A ca_file is not the same as a cert or key. This commit only sets http.ca_file = @ssl_cert_file and ignores http.cert and http.key. Depending on the format of your ssl_cert_file, it may throw errors if you try to parse it as a X509 Certificate or RSA key (it did for me).
http.ca_file = @ssl_cert_file
You should use different config keys (e.g. ssl_509cert and ssl_key_file) if you'd like users to set the key or cert file specifically. Neither worked for me, so I didn't bother.
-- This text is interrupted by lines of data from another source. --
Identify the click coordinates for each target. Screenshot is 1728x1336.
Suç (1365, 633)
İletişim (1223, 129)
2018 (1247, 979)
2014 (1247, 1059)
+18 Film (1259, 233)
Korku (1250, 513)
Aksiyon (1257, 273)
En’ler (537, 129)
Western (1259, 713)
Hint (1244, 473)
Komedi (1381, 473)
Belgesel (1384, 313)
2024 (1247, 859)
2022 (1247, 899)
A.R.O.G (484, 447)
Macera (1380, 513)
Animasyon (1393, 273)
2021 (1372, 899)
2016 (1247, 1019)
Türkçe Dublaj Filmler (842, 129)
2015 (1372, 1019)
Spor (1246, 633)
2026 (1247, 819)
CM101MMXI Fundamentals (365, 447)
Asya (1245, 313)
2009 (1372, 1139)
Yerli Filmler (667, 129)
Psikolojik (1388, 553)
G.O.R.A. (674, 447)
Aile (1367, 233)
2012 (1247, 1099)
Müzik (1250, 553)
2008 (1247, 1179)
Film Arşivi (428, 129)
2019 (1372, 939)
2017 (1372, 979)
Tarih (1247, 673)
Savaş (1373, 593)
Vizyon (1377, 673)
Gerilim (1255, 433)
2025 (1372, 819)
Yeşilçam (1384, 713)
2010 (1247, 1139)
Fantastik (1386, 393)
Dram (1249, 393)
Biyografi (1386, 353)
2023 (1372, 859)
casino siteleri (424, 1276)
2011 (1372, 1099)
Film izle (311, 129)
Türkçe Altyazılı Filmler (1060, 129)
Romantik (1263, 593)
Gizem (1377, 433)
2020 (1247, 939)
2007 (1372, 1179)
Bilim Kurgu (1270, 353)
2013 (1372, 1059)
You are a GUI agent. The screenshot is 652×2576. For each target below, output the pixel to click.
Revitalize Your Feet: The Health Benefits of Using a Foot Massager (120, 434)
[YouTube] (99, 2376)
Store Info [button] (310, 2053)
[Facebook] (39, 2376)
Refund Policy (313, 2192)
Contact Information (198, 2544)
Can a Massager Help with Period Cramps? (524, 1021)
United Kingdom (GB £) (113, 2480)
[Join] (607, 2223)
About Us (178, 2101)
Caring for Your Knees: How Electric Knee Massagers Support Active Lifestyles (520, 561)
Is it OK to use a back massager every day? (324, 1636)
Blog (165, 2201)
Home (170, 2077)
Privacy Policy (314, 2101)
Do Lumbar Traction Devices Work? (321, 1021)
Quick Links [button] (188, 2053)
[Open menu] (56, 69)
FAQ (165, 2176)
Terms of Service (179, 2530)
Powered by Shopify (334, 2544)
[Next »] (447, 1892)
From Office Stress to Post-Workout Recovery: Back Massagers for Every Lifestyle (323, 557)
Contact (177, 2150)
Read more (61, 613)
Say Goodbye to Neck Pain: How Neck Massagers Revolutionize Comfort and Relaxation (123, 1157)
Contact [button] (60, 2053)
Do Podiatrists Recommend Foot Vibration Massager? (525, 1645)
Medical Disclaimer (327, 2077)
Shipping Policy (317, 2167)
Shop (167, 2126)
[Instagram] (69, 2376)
Check http://martinottenwaelter.fr/2010/12/ruby19-and-the-ssl-error/ for an example of the two different ways he solved SSL certificate verification errors. You already support http.ca_path = @ssl_cert_path (even though you don't demonstrate it in your sample config file). This commit adds support for http.ca_file as well.
http.ca_path = @ssl_cert_path
I tested this on a small EC2 instance running the Amazon AMI with Ruby v1.8.7p357. The ca_file is /etc/ssl/certs/ca-bundle.crt. ca_path didn't work. The blog link indicates ca_path may only work on Ubuntu.
An ssl_cert_file is not the same as a cert or key. Use http.ca_file =…
… ssl_cert_file. Use a different config key for http.cert and http.key.
eddroid, thanks for the fix! We can confirm that we were seeing the same SSL/cert issue on CentOS, used your patch on our fork, and it fixes the problem.
I agree that it should be merged into the gem.
thanks for validating, i'll merge this fix into the next version.